Fasan, Hase und Ente wurden vom Hundeführer selbst ausgelegt. Eine Suche über Stock und Stein in den Wald hinein, ein Standtreiben mit Dummies und eine Schleppe für jeden Hund waren das intensive Training am ersten Vormittag.

 

In der Dummygruppe nahm sich Petra für jedes Team Zeit, um Stärken und Schwächen herauslesen zu können. Dazu holte sie die Hunde und ihre Führer einzeln zu Unterordnungsaufgaben und lies sie einfache Markierungen am Waldrand durchführen. Der Schwierigkeitsgrad jeder Übung wurde so gesteigert, dass am Ende des Tages aus der Line gearbeitet werden konnte.

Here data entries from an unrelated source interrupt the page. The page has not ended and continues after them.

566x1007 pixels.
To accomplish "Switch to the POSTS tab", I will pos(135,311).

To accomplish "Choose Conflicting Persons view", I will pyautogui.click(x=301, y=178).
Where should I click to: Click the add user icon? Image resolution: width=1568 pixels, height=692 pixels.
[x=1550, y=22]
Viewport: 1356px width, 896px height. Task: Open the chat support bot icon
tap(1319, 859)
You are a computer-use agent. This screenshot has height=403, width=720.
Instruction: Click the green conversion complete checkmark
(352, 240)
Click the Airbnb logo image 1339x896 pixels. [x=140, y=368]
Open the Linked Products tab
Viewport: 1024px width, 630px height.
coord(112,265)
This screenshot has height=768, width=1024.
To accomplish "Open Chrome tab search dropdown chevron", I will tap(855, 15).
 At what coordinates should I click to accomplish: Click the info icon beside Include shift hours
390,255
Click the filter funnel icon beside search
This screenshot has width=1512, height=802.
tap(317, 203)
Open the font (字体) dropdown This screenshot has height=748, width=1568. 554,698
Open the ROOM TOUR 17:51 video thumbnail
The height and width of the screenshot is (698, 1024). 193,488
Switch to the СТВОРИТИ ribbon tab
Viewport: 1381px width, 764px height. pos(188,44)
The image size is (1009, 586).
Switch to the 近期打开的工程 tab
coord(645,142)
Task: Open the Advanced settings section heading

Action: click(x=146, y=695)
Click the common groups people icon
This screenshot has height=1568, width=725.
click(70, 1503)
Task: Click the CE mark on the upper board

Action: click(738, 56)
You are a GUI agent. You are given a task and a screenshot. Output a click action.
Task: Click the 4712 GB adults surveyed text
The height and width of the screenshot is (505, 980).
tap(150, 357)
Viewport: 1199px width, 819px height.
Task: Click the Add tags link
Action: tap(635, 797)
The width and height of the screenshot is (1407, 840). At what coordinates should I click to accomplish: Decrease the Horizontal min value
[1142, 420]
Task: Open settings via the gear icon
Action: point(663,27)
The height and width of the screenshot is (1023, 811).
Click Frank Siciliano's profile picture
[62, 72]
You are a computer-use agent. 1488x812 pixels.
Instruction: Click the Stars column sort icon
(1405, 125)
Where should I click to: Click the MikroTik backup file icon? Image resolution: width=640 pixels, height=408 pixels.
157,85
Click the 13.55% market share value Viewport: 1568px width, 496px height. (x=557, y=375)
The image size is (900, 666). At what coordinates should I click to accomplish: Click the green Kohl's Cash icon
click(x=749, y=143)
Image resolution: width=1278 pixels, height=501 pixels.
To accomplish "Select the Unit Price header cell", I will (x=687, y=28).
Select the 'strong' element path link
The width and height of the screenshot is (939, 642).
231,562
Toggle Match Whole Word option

Sonntag begann das Training mit beschossenen Blinds, dafür wurden Ente und Fasan am Waldrand ausgelegt. Die Entfernung betrug gute 50m und dem Hundeführer blieb es überlassen, welches Stück der Hund zuerst holen musste.

Anschließend ging es zum Wasser, wo die Hunde am gegenüber liegenden Ufer, aus dem Wasser oder über das Wasser arbeiteten.

Die Übungspalette der Nachmittagsgruppe war breit gefächert: vom Voran senden, Einweisen bis zum „back“ schicken war alles dabei.

Besonderen Wert legte Petra darauf, dass alle Hunde immer positiv abschließen konnten.

Die Leistungssteigerung und auch der Gewinn an Selbstsicherheit bei den Hunden und auch den Hundeführern waren deutlich zu erkennen.

Wieder einmal hat Petra Soons durch ihre Ruhe, ihrem Humor und ihrer direkten, aber liebevollen Art ein überaus lehrreiches Trainingswochenende in Österreich gehalten!

Die Zeit verging wie im Flug und wir hoffen auf ein baldiges Wiedersehen!